The Senior Director of Quality Assurance Systems provides strategic and operational leadership for the company's global GxP Quality Management System across manufacturing, packaging, laboratories, warehouses, IT, and external partners. This position ensures compliance with all applicable regulations, maintains inspection readiness, and drives continuous improvement in quality performance and systems.

Key Responsibilities

Leadership & Oversight

• Lead Quality System functions including Document Control, External Quality, and Quality Systems teams.
  
  
• Develop, mentor, and retain staff through effective coaching, clear performance goals, and succession planning.
  
  
• Foster a quality-driven culture emphasizing accountability, collaboration, and continuous improvement.
  
  
• Coordinate cross-functional communication with Manufacturing, R&D, Supply Chain, and Regulatory Affairs to ensure quality alignment.

• Oversee implementation, maintenance, and improvement of the company's global GxP Quality Management System.
  
  
• Ensure inspection readiness through internal audit management, CAPA effectiveness, and regulatory inspection support.
  
  
• Direct the document control system, ensuring lifecycle management and data integrity.
  
  
• Lead Quality Council and Change Approval Board (CAB) processes for risk assessment, change control, and supplier approval.
  
  
• Maintain approved supplier listings, oversee vendor audits, and ensure quality agreements are current.
  
  
• Review and approve deviations, risk assessments, and product disposition decisions.

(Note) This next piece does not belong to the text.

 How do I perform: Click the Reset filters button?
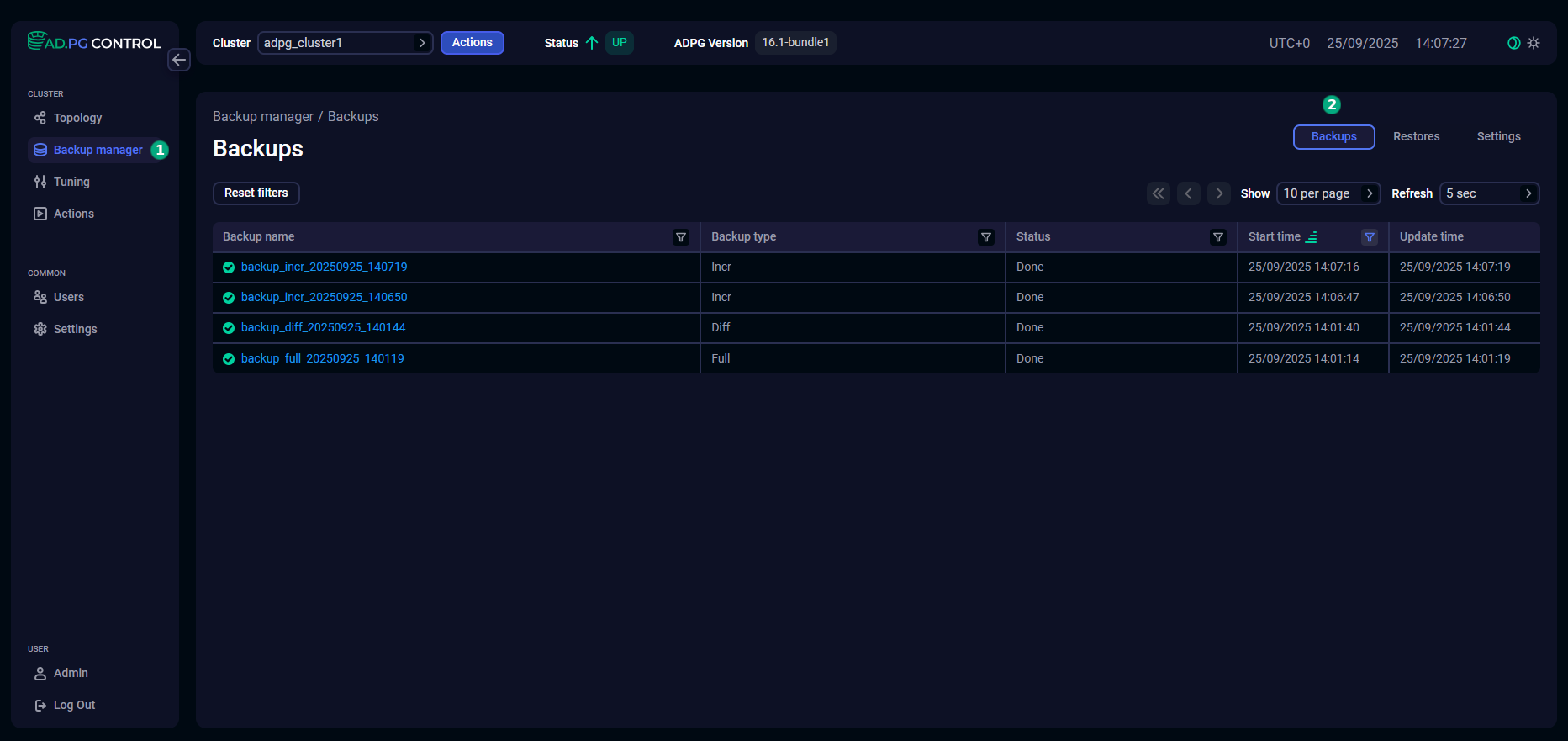pos(256,193)
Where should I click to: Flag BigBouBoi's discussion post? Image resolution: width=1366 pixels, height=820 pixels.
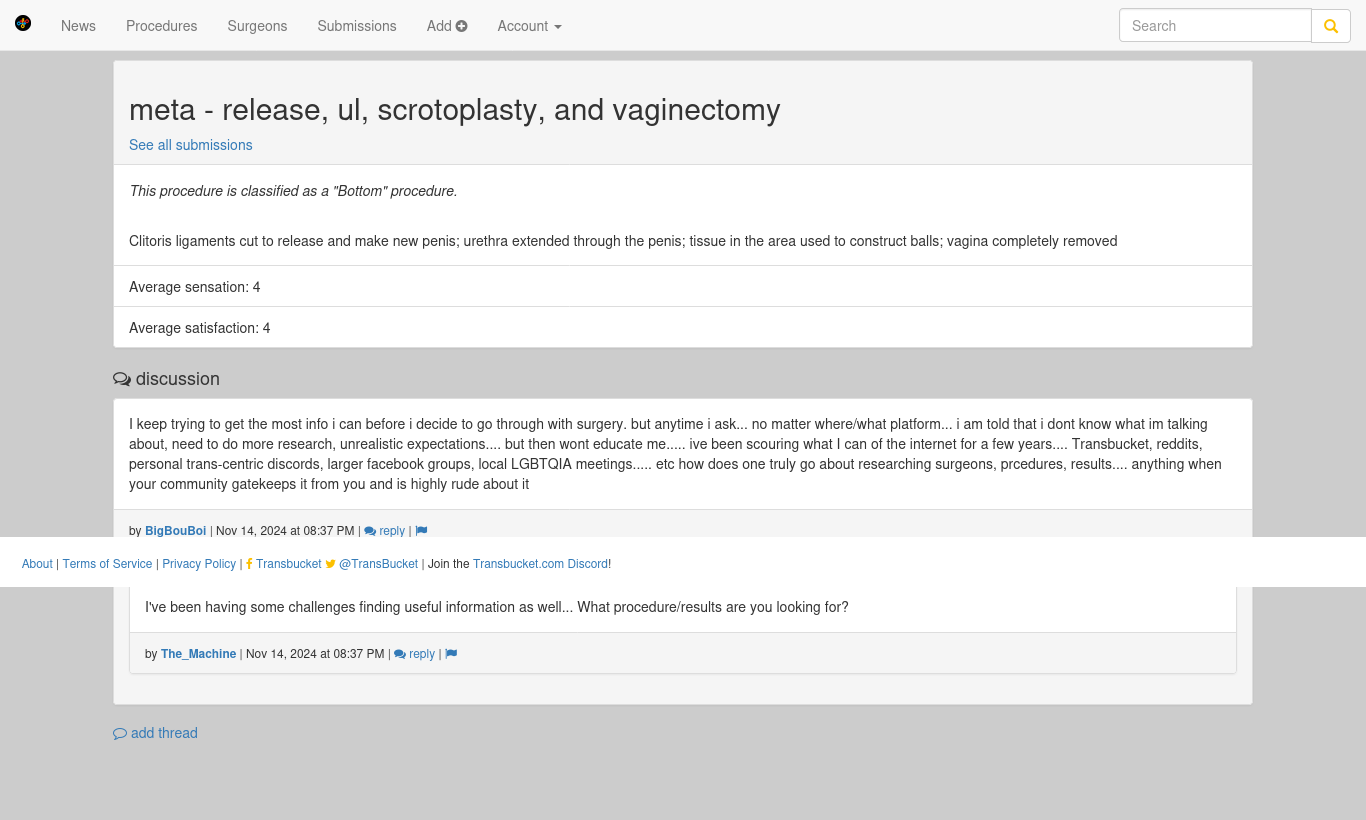point(421,531)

• Establish and track quality metrics, identify trends, and lead corrective or preventive actions.
  
  
• Manage Quality Risk Register and prioritize remediation plans.
  
  
• Drive improvement initiatives to enhance quality system performance and operational efficiency.
  
  
• Stay current with FDA, EMA, and ICH regulations, providing leadership in adapting systems to evolving standards.

• Bachelor's degree in a science or engineering discipline required.
  
  
• Advanced degree (MS, PhD, or MBA) preferred.

• Minimum 15 years in the pharmaceutical industry with at least 10 years in a senior quality leadership role.
  
  
• Broad QA experience across auditing, investigations, complaints, cGxP systems, and commercialization support.
  
  
• Direct experience with FDA inspections and regulatory agency interactions.
  
  
• Proven ability to develop, implement, and sustain compliant, efficient quality systems.
  
  
• Experience managing External Quality (CMO, suppliers) preferred.

• Expert understanding of FDA, ICH, and cGMP regulations.
  
  
• Strong leadership, decision-making, and conflict resolution skills.
  
  
• Excellent communication and presentation abilities.
  
  
• Proven ability to lead cross-functional teams and influence at all organizational levels.
  
  
• Strategic thinker with a practical, results-oriented approach.

• On-site leadership role in a regulated manufacturing and laboratory environment.
  
  
• Occasional travel required for audits, inspections, and external quality oversight.